En votant en février dernier, à l’unanimité, une proposition de loi instaurant l’expérimentation d’un enseignement d’éducation à l’alimentation à l’école par les établissements scolaires volontaires ("à titre expérimental et pour une durée de trois ans"), l’Assemblée nationale a fait un pas dans le bon sens en œuvrant pour que les futurs consommateurs comprennent que leur comportement alimentaire conditionne leur santé mais aussi le monde qui les entoure. Encore faudra-t-il que la place de la viande durable et de qualité dans l’équilibre alimentaire y soit pleinement reconnue dans les programmes.

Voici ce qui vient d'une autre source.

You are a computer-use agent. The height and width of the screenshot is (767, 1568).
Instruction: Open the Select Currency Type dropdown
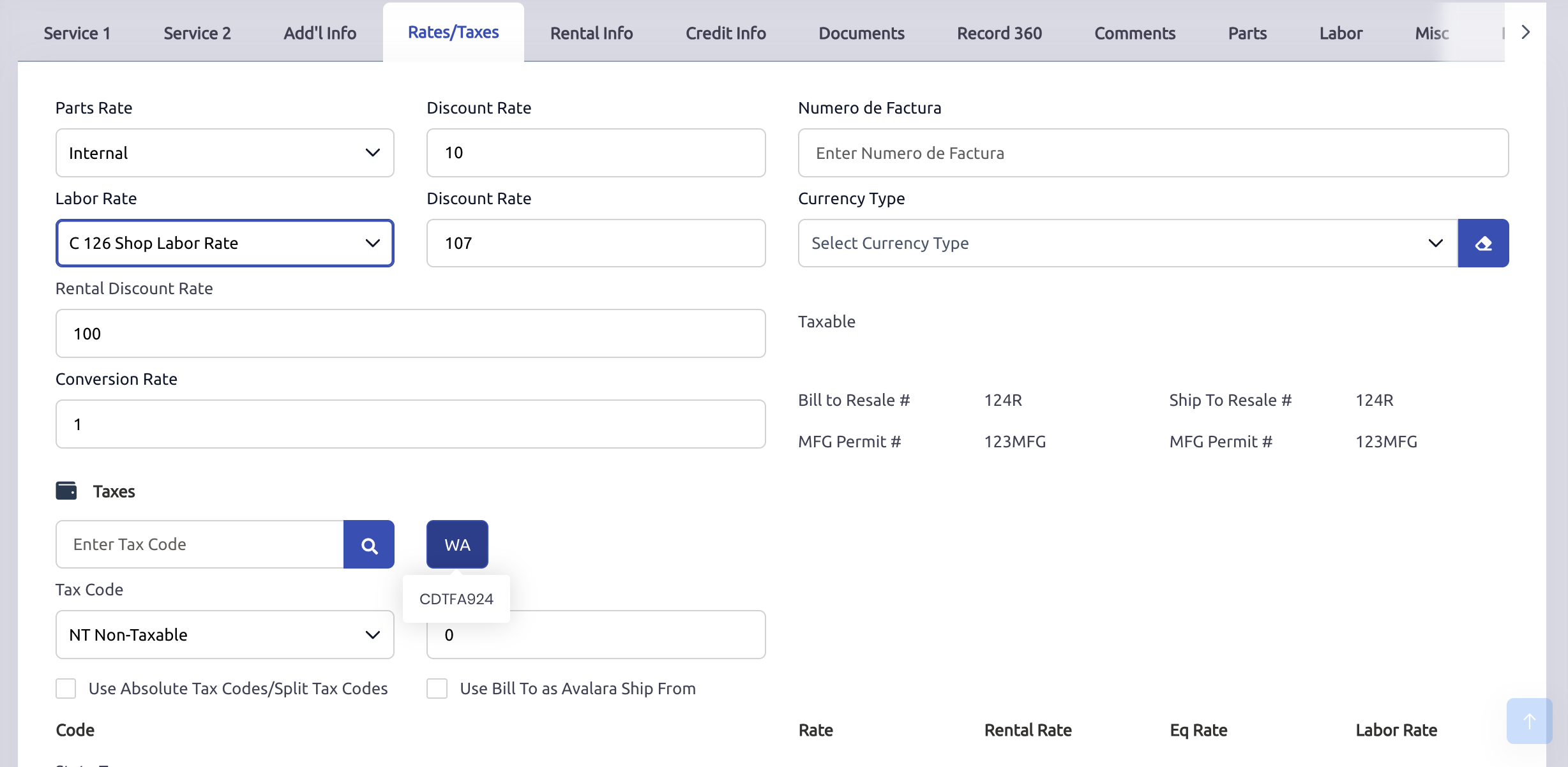pos(1127,243)
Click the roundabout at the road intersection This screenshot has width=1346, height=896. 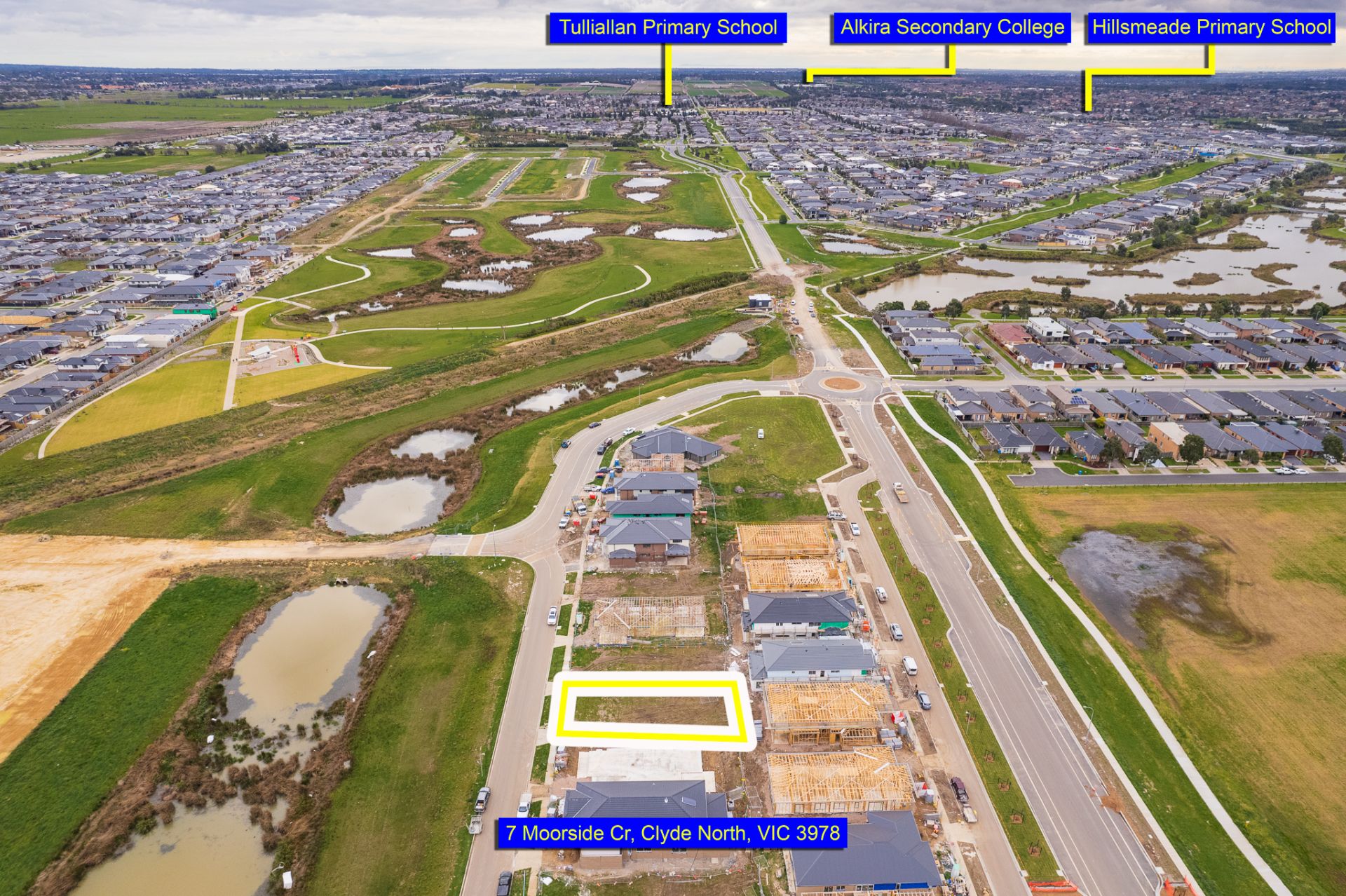coord(841,383)
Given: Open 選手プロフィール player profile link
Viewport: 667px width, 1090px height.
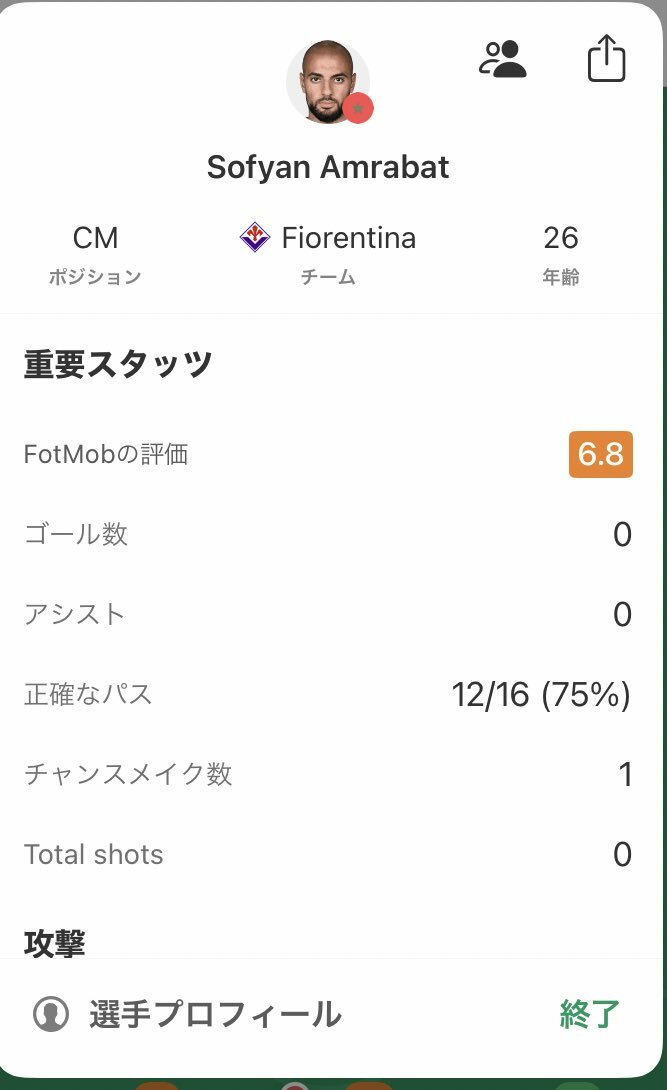Looking at the screenshot, I should coord(215,1014).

Dans ce numéro de VPC, vous retrouverez également un article sur "une meilleure estimation de la contribution du méthane venant de l’élevage au réchauffement climatique", un autre sur "l’impact de la cuisson et du refroidissement sur le développement et la toxinogenèse de Clostridium botulinum" dans le jambon cuit, une synthèse du rapport de la mission d'appui à la filière de la sélection animale des ruminants et enfin deux articles sur la merguez "enrichie en spiruline à base de viande de dromadaire" et sur la qualité sensorielle des variantes de kilichi produites au Niger. Bonne lecture.